Malena estaba
cansada de que la gente mayor del pueblo la siguiera llamando Caperucita Roja.
Eso pertenecía al pasado, cuando de niña usaba ese tapadito con capucha para
abrigarse durante el invierno. Si su madre no hubiese encontrado la tela roja
en el viejo baúl, bien podría haber sido Caperucita verde, azul, o rosa.
Y esa historieta
de su desobediencia, la canastita y el lobo feroz, era otra pavada. Pero no
tenía sentido machacar sobre el tema con toda esa gente (de la cual quedaban
pocos) de una generación sometida y frustrada.
Se tiró en la
cama y encendió su ipod. La música la sumió en un ensueño y sin darse cuenta
volvió a esos años felices cuando acostumbraba a cruzar el pequeño bosque para
ir a tomar la merienda y hacer la tarea con su
abuela. Recordó los árboles añosos, el canto de los pájaros, las flores
silvestres que juntaba en ramilletes para adornar la mesa. Entonces el aire era
fresco y puro, el viento invernal le coloreaba la punta de la nariz y las
mejillas. Sintió pena al darse cuenta que
toda esa naturaleza había sido invadida por el asfalto, el barrio cerrado y el
nuevo shopping.
Y lo del lobo
feroz, había sido José el jardinero del pueblo que quiso asustarla con una
máscara que usaba carnaval tras carnaval.
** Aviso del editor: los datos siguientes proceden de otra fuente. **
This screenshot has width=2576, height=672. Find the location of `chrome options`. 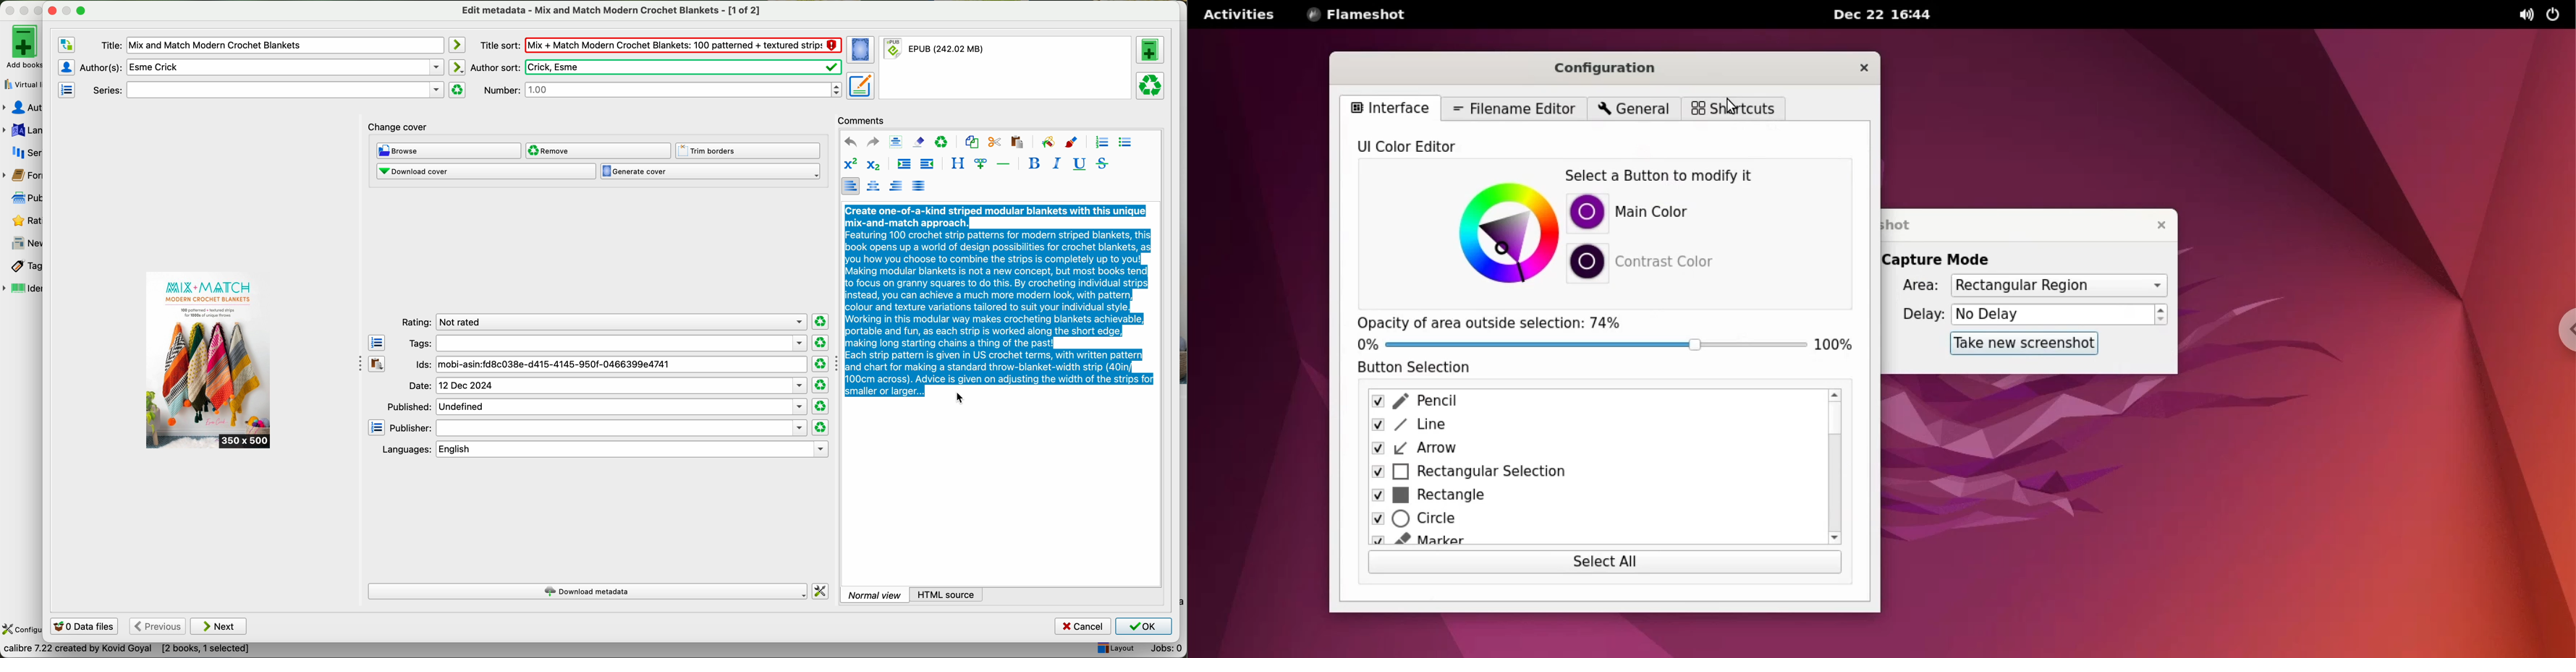

chrome options is located at coordinates (2558, 330).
Luego de una carrerita persecutoria
entre gritos y risas habían llegado juntos a la casa de la abuela. Golpearon
varias veces porque la anciana estaba un poco sorda. José no se sacó la máscara y cuando la abuela
finalmente abrió le dieron un buen susto. Pero el susto luego se lo llevaron
ellos, cuando la abuela tomó la escoba y emprendió a golpes contra los
intrusos. Pasaba por allí el guardián del bosquecito quien tranquilizó a la
abuela y aclaró las cosas.
Aunque todavía
enojada, la abuela convidó a todos con un rico chocolate y las masitas que
Malena le había llevado para merendar.
Tiempo después
basado en el Alzheimer de la abuela, comenzó a circular la historia que por
bizarra se expandió rápidamente. Malena sonrió, apagó el ipod, y se durmió.